未来の建材が誕生
ポルタパーク株式会社が10年間の研究開発を経て、全く新しい建材の開発に成功しました。その名も「空調機能性パネル」。このパネルは世界初の技術を搭載し、電気を一切使用せずに室内の温度をコントロールすることができるのです。
「空調機能性パネル」の特長
このパネルは、融点28℃の潜熱蓄冷材(PCM)を使用した4層構造を持っています。具体的には、室内側から「蓄冷材層」、「室内ベイパーチャンバー(蒸発器)」、「高断熱層」、「室外ベイパーチャンバー(凝縮器)」まで一体化されており、外気温の低下を利用して室内の熱を効果的に外に放出します。
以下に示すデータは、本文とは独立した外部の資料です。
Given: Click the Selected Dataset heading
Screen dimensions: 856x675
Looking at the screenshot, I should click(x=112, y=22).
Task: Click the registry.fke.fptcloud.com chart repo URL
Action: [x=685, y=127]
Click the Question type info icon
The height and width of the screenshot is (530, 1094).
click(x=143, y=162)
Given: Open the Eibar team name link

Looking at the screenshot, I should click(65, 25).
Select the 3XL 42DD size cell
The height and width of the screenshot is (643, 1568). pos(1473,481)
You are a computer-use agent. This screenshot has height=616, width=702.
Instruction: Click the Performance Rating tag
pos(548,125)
この革新的な技術により、AIデータセンター市場にも革命をもたらすことを目指しています。データセンターの冷却を効率化するために、外部冷却設備を不要にすることで、省エネかつ設置効率を大幅に向上させています。
動画でも紹介されるデモ
2026年9月9日(水)から11日(金)に開催される「第一回国際熱エネルギー展(I-TEX JAPAN)」では、この空調機能性パネルを利用したトレーラーハウスが初めて公開されます。実際の運用環境でどのように機能するか、目の前で確認できる貴重な機会です。
さらなる元凶は電力不足
現代のデータセンターは増加する電力需要により、さらに冷却能力が求められています。そこでポルタパークの技術は、従来の冷却塔や外部ポンプを必要とせずに自然対流による放熱を実現しました。この技術により、電力インフラが不足している地域でも利用可能なデータセンターが構築できます。
大型データセンターにもってこい
この空調機能性パネルは、従来のデータセンターに比べて1台分の車のスペースで設置でき、かつ静音設計なので住宅街とも調和します。これが実現できれば、次世代のAI技術が世の中に与える影響は計り知れません。
エッジAIデータセンターへの展開
特に注目されるのは、エッジAIデータセンターへの応用です。この分野では、10Gbps級の超高速通信が可能になると同時に、コスト削減も期待されています。Wi-Fi7やミリ波技術を用いることで、遠隔地にも容易に設置できることが魅力的です。
環境への配慮
省エネ性能においても、PUE(Power Usage Effectiveness)1.05以下を実現しており、従来のデータセンターに比べてはるかに効率的です。これは、環境保護の観点からも非常に重要な要素となります。
今後の展望
展示会を通じて、この新しい技術の提案を行うポルタパークでは、エッジデータセンターの需要家とのパートナーシップの構築を急速に進めています。 さらに、物流施設や一般住宅への導入を目指し、全ての人々にとって使いやすい技術を社会に広めていく予定です。
「空調機能性パネル」の登場は、AI時代の電力危機を打破し、持続可能な社会の実現に貢献すると信じています。その成果をぜひ一緒に体験してみましょう。